------ Data section

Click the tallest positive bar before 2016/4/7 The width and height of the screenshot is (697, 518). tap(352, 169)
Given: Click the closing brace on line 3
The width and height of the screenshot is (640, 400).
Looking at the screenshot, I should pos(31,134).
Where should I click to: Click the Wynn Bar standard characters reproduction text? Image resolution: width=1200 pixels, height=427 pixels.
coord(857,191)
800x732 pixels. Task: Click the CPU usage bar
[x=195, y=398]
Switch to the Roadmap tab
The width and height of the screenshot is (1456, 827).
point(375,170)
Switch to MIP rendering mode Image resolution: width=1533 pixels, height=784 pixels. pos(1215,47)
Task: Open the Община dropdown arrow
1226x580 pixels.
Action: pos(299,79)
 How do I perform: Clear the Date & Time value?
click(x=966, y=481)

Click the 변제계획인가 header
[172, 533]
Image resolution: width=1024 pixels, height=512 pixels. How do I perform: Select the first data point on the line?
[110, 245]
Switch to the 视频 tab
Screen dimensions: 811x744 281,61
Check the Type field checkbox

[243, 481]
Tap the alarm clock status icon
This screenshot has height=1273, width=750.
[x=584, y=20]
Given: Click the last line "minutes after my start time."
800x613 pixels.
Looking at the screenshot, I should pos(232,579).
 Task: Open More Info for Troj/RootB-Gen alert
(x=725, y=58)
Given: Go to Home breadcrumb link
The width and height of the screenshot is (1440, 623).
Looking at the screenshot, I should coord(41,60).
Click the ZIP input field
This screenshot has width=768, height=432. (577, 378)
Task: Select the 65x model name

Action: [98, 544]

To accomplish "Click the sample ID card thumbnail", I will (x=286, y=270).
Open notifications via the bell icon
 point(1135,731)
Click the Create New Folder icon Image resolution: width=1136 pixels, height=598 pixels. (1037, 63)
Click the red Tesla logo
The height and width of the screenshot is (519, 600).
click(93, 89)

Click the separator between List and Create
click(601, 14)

------------

§ Aim of the task:
For the string "Given", go through the entries above and copy each line where it occurs.

§ Exercise output:
Given: Click the closing brace on line 3
Given: Click the last line "minutes after my start time."
Given: Go to Home breadcrumb link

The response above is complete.